▶ **Exercise description**
Of the entries that follow, how many lines hold the string "will"? Write the number and nothing more.

▶ **Source data**
◇ ◇ ◇

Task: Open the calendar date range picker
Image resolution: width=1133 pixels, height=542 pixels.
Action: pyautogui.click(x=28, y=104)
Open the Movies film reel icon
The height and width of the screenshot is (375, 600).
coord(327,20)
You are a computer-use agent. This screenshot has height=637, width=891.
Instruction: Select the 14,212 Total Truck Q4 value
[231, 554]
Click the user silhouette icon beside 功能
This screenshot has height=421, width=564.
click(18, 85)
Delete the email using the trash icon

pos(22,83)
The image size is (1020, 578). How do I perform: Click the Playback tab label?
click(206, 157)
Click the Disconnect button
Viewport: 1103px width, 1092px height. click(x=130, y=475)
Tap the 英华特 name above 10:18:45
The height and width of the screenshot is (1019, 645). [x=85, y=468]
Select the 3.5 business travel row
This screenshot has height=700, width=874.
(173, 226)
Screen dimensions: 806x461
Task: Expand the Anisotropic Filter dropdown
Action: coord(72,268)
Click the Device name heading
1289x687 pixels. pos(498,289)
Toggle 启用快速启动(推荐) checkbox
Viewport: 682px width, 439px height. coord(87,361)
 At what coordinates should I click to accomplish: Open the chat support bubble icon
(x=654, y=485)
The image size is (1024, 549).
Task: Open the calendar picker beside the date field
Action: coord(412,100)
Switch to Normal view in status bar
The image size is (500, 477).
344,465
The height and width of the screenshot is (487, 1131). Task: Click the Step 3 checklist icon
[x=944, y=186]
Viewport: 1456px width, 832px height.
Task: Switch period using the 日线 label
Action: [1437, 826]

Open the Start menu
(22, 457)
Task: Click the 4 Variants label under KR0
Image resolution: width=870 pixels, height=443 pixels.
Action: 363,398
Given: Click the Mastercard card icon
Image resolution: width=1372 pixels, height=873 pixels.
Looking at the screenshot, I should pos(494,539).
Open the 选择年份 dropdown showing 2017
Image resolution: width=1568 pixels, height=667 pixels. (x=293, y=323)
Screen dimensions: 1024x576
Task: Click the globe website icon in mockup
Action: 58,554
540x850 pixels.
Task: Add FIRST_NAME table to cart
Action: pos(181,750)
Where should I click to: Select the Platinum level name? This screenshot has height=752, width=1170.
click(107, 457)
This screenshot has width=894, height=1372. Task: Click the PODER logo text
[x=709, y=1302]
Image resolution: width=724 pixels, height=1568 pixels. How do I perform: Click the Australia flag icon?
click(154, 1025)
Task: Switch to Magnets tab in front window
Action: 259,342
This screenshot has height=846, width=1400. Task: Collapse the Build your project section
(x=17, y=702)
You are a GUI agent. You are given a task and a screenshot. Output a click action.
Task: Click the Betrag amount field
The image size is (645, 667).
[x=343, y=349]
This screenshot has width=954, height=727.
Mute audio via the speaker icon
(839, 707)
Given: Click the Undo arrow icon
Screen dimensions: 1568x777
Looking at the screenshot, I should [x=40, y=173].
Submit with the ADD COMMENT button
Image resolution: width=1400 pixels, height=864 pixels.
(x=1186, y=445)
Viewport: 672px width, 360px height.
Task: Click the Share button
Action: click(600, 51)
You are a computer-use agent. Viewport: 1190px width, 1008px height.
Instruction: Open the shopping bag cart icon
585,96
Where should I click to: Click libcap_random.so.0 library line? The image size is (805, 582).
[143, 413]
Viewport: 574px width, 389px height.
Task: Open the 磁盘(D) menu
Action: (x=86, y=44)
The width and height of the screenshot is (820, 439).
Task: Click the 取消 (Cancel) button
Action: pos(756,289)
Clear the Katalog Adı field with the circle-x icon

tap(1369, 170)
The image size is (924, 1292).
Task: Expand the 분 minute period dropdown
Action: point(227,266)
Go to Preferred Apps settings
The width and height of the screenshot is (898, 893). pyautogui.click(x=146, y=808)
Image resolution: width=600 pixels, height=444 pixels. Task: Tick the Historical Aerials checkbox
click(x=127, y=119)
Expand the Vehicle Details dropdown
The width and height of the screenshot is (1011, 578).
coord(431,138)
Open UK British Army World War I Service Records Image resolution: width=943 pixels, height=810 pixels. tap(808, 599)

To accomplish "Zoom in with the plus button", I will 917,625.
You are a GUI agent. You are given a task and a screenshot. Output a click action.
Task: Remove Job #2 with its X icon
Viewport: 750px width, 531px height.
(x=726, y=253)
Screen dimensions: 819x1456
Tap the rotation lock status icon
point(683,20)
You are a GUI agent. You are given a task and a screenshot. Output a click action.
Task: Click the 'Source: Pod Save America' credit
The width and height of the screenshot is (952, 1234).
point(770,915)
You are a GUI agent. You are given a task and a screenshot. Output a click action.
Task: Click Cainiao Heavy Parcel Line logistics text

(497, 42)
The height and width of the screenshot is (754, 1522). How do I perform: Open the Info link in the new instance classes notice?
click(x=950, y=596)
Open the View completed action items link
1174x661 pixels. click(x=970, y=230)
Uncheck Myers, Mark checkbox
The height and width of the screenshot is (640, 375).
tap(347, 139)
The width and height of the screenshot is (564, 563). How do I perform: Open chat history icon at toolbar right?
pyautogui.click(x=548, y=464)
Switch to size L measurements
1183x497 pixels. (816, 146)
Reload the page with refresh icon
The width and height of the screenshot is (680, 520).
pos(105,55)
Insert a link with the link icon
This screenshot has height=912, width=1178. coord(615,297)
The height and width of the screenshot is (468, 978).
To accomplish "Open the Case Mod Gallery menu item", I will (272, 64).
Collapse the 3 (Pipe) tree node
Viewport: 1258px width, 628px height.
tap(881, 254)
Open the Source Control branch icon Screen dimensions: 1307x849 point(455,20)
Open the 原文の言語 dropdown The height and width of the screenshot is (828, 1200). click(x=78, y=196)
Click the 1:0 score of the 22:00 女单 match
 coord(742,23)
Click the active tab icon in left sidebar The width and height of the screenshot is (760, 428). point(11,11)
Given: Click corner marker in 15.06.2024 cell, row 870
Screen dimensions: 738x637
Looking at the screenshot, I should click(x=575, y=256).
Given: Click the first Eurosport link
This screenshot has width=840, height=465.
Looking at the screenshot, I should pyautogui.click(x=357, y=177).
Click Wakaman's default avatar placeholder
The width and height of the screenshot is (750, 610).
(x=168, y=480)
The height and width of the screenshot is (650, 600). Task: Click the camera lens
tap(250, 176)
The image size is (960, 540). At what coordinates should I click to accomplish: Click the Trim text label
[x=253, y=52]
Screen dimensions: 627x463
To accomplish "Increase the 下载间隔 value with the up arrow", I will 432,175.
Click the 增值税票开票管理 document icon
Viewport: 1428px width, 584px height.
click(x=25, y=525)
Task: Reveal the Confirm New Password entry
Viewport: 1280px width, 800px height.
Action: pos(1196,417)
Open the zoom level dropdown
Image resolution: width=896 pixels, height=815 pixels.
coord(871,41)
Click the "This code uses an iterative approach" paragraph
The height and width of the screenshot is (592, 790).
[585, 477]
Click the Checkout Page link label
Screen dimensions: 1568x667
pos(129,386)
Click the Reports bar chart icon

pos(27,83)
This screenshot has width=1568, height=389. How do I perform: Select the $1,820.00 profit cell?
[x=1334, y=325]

◇ ◇ ◇

▶ **Task result**
3